The centrepiece of the collection is, undoubtedly, ‘Landscape with Psyche’, a retelling of Aeschylus’ myth of Psyche and Cupid. Bennet’s love for myths and Classical forms rubs against his poetic drive to immerse himself in current human realities. Reminiscent of the Northeast of England, unpeopled knolls and moorlands dovetail with the narrow ‘ginnels’ of its towns. Psyche lives in a house which is a far cry from the capacious quarters of antiquity: ‘The wallpaper is scuffed’. Cupid on the other hand lives in Greco-Roman opulence, wears ‘winged black leathers’, and vrooms around town with his buddies on a motorbike. Amidst it all stands the unmoved poet in the figure of a deer from French painter Claude Lorrain’s Landscape with Ascanius Shooting the Stag of Sylvia:

[…] Whatever happens
will not disturb Claude’s contemplative buck
grazing in the seventeenth-century rooms.
He digests myth.

For Bennet, myths are instruments to make sense of the self, and it is within the context of a myth that he voices the conflict between what we have been with what we are and what we want to be: ‘And how would Soul then couple with Desire?’

Across the breadth of the book, modern spaces are haunted by the past and the unreal. We cannot tell the encroacher from the encroached, but experience discontinuities in time and space: Red Riding Hood wakes up in a psychiatric ward, the spirit of a captain hangs around for centuries of unpaid dues, and Arthurian shopping carts shriek when touched by ‘any true king or a king’s true son’ (‘Tales of Tesco’). The frequent short-circuiting produces a synaesthetic charge that whets the reader’s curiosity with sensory derangement.
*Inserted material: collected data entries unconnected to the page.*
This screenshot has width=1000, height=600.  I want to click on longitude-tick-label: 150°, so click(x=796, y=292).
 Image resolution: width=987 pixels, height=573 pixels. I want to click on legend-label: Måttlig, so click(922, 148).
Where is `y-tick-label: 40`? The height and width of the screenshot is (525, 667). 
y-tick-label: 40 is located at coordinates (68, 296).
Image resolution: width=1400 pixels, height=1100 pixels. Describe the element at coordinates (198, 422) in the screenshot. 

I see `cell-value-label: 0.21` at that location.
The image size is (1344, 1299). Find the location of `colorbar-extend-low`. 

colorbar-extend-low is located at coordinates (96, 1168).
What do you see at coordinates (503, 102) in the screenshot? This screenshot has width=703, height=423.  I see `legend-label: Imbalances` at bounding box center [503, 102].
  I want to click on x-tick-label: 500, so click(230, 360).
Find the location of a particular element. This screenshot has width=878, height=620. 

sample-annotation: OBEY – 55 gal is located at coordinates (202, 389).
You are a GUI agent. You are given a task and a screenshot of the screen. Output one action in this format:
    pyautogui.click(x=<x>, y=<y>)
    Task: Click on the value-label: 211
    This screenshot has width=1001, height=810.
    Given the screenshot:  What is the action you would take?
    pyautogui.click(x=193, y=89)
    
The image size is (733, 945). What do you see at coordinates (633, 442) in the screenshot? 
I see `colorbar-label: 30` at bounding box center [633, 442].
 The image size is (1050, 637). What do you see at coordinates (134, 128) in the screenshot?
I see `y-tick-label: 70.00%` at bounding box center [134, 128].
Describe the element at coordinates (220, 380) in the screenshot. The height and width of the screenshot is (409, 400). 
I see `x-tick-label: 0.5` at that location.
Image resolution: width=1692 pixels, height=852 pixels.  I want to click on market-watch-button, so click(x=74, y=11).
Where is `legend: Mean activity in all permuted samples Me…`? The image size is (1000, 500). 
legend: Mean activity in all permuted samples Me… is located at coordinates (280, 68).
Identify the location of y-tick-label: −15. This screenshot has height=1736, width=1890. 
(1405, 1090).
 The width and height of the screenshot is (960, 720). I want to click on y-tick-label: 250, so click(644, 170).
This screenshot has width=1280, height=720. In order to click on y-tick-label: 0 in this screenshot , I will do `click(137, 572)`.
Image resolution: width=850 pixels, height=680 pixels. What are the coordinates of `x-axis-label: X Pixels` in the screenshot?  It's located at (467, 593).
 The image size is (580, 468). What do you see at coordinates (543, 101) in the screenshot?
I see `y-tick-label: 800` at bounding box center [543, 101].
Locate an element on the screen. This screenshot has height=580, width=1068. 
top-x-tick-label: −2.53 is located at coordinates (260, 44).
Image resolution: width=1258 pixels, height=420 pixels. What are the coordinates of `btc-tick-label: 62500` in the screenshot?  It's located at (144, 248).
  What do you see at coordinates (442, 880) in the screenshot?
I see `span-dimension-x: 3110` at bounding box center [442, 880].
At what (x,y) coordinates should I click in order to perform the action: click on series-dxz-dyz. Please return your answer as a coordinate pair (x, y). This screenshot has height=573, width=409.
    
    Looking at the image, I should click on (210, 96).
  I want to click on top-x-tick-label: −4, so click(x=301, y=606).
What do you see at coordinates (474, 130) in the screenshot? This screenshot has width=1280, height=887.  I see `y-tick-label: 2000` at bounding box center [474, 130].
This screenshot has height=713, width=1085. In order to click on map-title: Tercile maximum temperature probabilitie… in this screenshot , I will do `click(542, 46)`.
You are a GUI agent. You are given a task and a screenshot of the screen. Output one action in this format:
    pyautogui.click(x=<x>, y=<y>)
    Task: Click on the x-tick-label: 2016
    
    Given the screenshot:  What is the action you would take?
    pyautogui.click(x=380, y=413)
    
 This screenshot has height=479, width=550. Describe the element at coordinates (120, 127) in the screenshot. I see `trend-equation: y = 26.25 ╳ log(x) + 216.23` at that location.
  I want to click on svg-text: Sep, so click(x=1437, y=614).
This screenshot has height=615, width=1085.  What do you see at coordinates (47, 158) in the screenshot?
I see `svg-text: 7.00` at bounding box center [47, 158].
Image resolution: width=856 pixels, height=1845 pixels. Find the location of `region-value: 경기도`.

Surprises also manifest themselves formally as in the ludic ‘Boustrophedon Lang Syne’ where the normative reading process is challenged as Bennet alternates between lines written from left to right and right to left. In a run of fifteen sonnets, he is more meditative — ‘Bright sunshine will distort what it reveals’ (‘Virgil’) — and often employs the mandatory turn of the form to arrive at lapidary insights: ‘Objects may be inanimate yet quiver’ (‘The Trouser Button’).

Photograph of Bamburgh Castle reflected in water, with the quote: 'Nothing is what it appears to be, and Bennet appears to wilfully essay the role of a mischievous Puck of poetry, upholding the title of the book.'
Bamburgh Castle, Michael Hanselmann – Quaoar10 [CC BY-SA 3.0], via Wikimedia Commons
Nothing is what it appears to be, and Bennet appears to wilfully essay the role of a mischievous Puck of poetry, upholding the title of the book. ‘The Gypsy Fiddle’, for instance, is a poem as light as it is rich in dialectal borrowings from all across the British isles, but for those who laugh not with but at the elf-like jester, Bennet delivers a skewering reminder: ‘His lamentations are heartfelt and subtle / and he can grip a tune.’

Bennet often tips his hat to his literary heroes, wielding the instructive tone of Norman MacCaig, the direct address of W.S. Graham, and Robert Browning’s sophisticated handling of the dramatic monologue and acoustic texturing, but it is to the imagining of a poetic place that Bennet gives his all. His is an intermediate sort of voice, one that suggests careful negotiations with his English forebears and Scottish writers both past and contemporary. Additionally, his poems contain deliberate echoes of the French and the Romans, absorbed over time by English art and architecture.

Influence is inevitable in the creative process but what we refer to as originality is perhaps the poet’s arrangement of language and his sensibilities of poetic composition. Bennet uses such tensions, between the old and the new, the collective and the individual, and throws light on how any spoken tongue develops, through borrowing and melding, evocative of the landscape and the history of those who speak it.

Peter Bennet’s Mischief is published by Bloodaxe Books, RRP £9.95.